「サプライチェーンの起点を変える!」

 オーガニック商品、とくに青果物は、安全・安心なものが食べたいというお客からの要望が小さくない。だが、通常商品と比べて価格が高く、小売側にとっても回転が悪いため鮮度維持が難しく取り扱いをシュリンクしがち。結果的に、オーガニックの青果物の市場は、大きくは広がっていない。イオントップバリュグリーンアイオーガニックというブランドを持つイオングループも、同じ状況に陥っていた。

 

 「負のスパイラルを正のスパイラルに変えるべく、サプライチェーンの起点を変える!」というのはイオン執行役・三宅香さんだ。従来の店舗起点による単品大量を前提とする定時定量モデルから、産地起点での事前契約コミット・全量購入を前提とした定時不定量モデルへの転換である。

 

 統一された規格のものを発注数量だけ全国の店舗に配荷するモデルは、産地の規模が小さいオーガニック青果にはそぐわない。

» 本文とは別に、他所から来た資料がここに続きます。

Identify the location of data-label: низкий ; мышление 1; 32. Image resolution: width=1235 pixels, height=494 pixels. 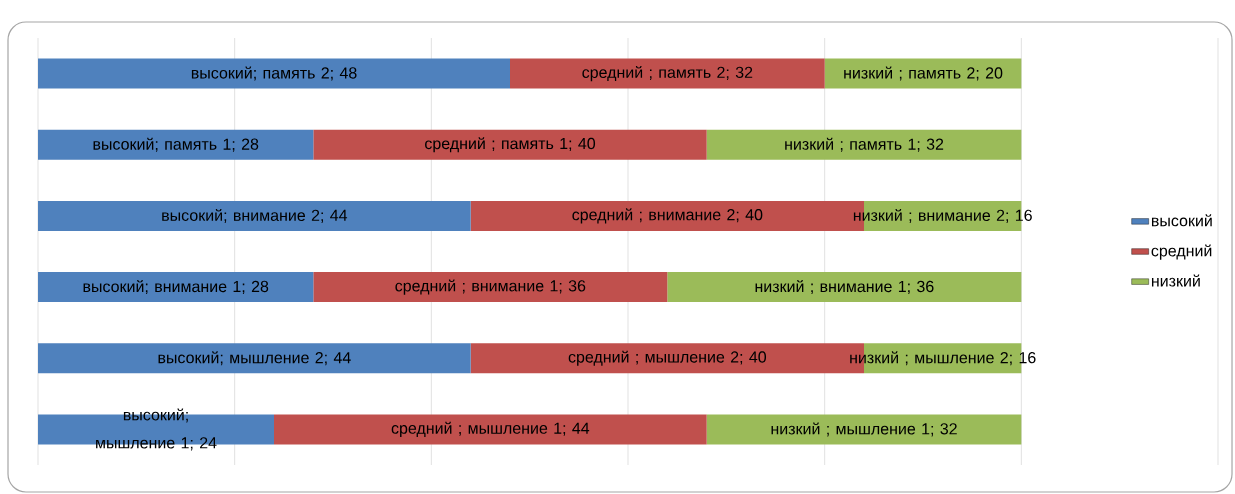
(864, 430).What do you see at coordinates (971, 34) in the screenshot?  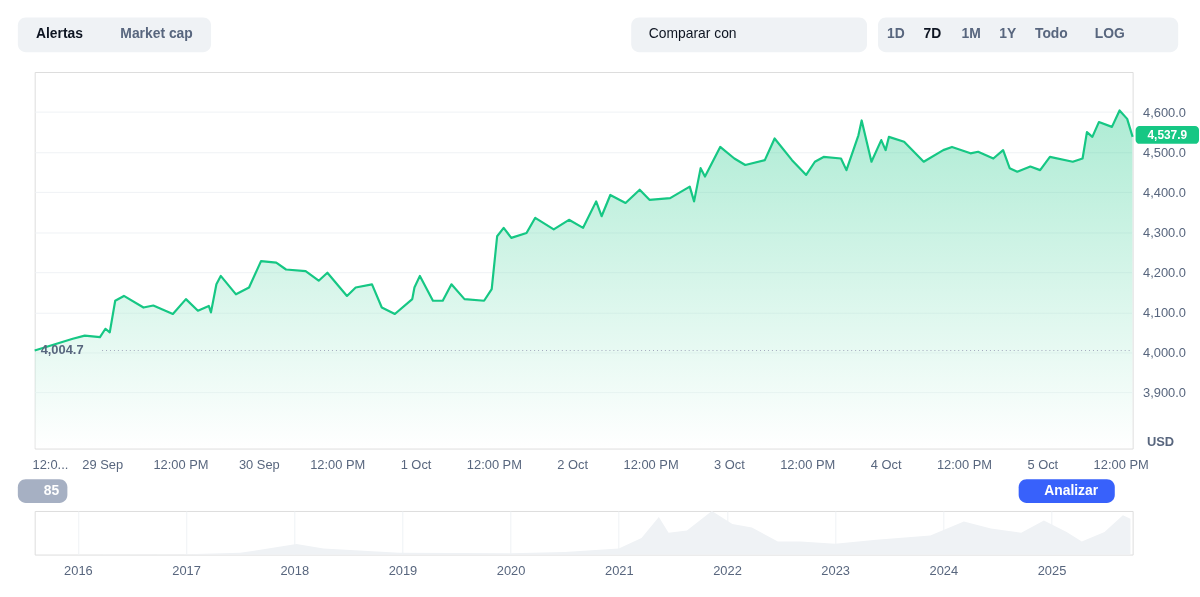 I see `text: 1M` at bounding box center [971, 34].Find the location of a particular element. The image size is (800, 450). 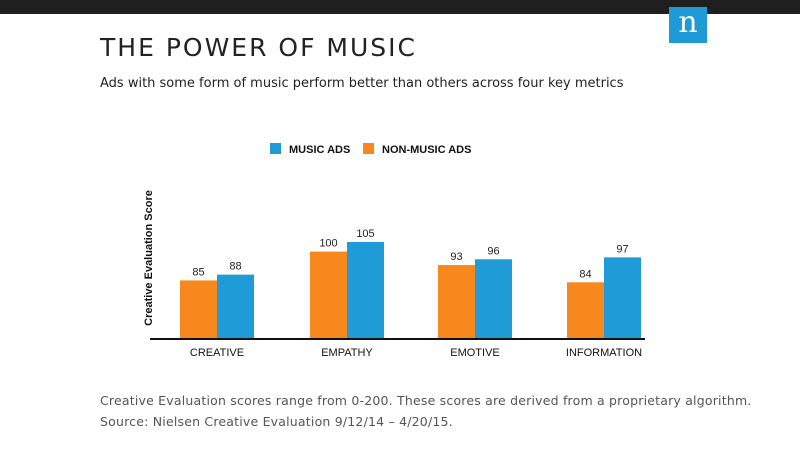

エリアごとに産地を組織化し、産地と販売店舗の距離を最小化することで、店には不定量ながらいつでも商品を供給できる。また、収穫から店頭に並ぶまでが短くなれば、その分店頭に置ける日数を増やせる。販売店舗数も全国309店舗(17年度)から600店舗まで増やすとともに、価格を大きく引き下げることで、需要を高める計画だ。これによりイオンでは青果物におけるオーガニック比率を17年の1%から20年の5%をめざしている(A)。